The best method that I found for opening this kind of housing is to crack the glue seam by squeezing it. I wrapped the key fob in a napkin to avoid scratching it. Then I squeezed it at one end with a pair of pliers perpendicular to the seam. This caused the two halves to separate slightly at the end. I stuck a screw driver into the opening to hold the two halves apart. Then I repeated this process moving down the side of the key fob until the two halves where mostly separated. At this point I was able to just pull it apart the rest of the way with my fingers.
Alternatively, you can cut the housing open with a knife or rotary tool. If you do this, then you need to be very careful not to cut too deeply or you risk hitting the chip.
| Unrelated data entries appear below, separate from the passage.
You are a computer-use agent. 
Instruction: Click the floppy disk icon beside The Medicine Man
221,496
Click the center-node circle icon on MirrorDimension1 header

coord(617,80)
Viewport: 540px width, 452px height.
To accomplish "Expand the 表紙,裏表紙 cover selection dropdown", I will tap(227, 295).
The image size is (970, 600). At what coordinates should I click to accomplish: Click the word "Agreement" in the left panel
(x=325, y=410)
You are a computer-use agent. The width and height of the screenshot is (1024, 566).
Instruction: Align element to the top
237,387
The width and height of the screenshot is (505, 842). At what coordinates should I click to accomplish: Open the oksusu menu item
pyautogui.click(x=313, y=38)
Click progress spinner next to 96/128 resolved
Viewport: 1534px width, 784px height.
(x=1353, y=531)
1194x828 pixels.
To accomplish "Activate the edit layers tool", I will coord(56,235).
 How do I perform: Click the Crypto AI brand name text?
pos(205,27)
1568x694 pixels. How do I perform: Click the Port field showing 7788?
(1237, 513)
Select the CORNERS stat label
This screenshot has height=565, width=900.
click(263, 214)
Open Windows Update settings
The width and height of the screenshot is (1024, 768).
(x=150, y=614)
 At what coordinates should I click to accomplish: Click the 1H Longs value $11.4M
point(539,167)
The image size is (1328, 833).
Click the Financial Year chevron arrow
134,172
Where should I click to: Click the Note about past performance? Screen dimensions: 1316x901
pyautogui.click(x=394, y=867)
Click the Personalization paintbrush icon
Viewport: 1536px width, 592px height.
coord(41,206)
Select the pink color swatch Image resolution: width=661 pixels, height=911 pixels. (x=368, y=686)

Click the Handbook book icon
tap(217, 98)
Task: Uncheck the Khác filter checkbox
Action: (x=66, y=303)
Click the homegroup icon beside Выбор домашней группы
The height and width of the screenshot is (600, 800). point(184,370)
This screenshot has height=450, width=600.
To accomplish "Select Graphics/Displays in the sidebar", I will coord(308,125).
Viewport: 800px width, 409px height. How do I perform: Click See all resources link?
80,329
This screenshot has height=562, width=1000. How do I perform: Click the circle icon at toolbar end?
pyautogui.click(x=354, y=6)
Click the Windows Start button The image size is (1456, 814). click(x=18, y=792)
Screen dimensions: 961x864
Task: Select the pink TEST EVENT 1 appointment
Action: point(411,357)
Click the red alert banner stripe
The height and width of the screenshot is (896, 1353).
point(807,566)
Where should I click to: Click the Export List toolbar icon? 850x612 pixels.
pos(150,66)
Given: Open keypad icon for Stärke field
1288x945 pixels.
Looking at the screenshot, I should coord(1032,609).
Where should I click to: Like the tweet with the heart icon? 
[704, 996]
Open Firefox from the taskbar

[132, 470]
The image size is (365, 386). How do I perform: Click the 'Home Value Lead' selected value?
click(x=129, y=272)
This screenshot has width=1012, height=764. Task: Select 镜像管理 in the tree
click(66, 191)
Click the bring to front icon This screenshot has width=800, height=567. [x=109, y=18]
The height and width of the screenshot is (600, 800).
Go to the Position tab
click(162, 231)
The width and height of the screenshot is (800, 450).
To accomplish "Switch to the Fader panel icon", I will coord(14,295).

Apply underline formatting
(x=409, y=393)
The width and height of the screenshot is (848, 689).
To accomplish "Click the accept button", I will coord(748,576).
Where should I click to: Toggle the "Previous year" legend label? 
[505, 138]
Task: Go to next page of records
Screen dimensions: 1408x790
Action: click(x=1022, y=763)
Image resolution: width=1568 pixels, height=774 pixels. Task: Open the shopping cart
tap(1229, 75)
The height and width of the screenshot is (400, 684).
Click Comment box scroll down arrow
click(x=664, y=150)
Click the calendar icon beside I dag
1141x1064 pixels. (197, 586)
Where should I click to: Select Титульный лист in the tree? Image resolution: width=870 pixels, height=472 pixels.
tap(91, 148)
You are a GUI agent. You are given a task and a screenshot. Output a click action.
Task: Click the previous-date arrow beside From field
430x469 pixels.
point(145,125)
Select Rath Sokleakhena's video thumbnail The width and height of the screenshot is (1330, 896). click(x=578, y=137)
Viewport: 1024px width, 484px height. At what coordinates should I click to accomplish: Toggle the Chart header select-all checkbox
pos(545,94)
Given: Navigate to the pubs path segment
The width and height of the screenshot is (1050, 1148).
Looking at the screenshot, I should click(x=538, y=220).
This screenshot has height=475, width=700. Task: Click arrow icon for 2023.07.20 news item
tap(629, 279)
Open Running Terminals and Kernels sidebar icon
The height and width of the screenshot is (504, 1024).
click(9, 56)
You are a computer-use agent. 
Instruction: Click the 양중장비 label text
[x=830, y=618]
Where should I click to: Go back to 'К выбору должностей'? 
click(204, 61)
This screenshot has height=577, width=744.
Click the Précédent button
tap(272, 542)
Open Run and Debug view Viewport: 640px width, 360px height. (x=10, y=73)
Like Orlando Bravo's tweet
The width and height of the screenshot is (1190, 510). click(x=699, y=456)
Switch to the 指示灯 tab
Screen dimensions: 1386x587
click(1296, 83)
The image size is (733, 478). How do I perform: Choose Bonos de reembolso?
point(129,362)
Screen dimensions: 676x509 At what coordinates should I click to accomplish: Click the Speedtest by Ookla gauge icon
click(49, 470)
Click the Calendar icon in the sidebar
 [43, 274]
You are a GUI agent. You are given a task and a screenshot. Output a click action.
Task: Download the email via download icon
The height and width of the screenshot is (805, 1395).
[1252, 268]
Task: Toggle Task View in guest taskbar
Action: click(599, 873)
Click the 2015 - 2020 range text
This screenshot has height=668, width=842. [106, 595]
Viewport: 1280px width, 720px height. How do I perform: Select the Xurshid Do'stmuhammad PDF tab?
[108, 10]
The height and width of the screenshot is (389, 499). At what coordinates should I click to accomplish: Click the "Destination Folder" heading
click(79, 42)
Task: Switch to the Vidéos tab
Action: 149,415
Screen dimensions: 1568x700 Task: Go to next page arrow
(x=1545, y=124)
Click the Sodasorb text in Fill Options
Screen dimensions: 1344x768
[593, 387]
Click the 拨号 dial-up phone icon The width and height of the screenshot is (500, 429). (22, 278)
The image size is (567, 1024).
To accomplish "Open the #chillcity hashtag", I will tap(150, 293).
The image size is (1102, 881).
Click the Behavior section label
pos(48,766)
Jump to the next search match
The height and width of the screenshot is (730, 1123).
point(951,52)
Step 3: Carefully Remove the RFID Chip
You need to be extremely careful when removing the chip! I broke the first chip that I was using for this project. So be aware that RFID chips are fragile and it is very easy to accidentally break them. If possible, you should avoid applying any direct pressure to the chip or its sealant.
I decided that the safest way to remove the chip from its housing was to cut it out with a rotary tool. First I cut off the bulk of the attached material. Then I carefully shaved down any remaining chunks of plastic. Remove only as much plastic as you absolutely need to. The more that you cut away, the more you risk damaging the chip.
Step 4: Choose a New Housing for Your RFID Chip
You can use anything as the new housing for your RFID chip. For instance, you could put it in your wallet or inside your cell phone case. However, considering how fragile the chip is, I recommend using a housing that has hard rigid sides such as the inside of a multi-tool. Or you can get creative and put the chip in something unusual.
My favorite housing for an RFID chip is an ordinary stick. That way you can wave it around like a magic wand and it will actually do something like unlock your door. To mount this kind of chip in a wooden dowel or stick, all you have to do is drill a hole in the end that is just big enough to fit the chip.
Step 5: Glue the Chip in Place
Glue both holds the chip in place and helps to protect it. The hardened glue acts as a shell. So feel free to use an excessive amount of glue. Just don't use a glue that greatly shrinks or expands when it cures. If one side changes shape faster than the other, then it can actually bend the chip and break it.
Step 6: Test It to Make Sure That the RFID Chip Still Works
Once you have transplanted your RFID chip and the glue has fully cured, it is time to test it to make sure that it still works. If all went well, it will still function normally and you will be able to use just like a regular key fob.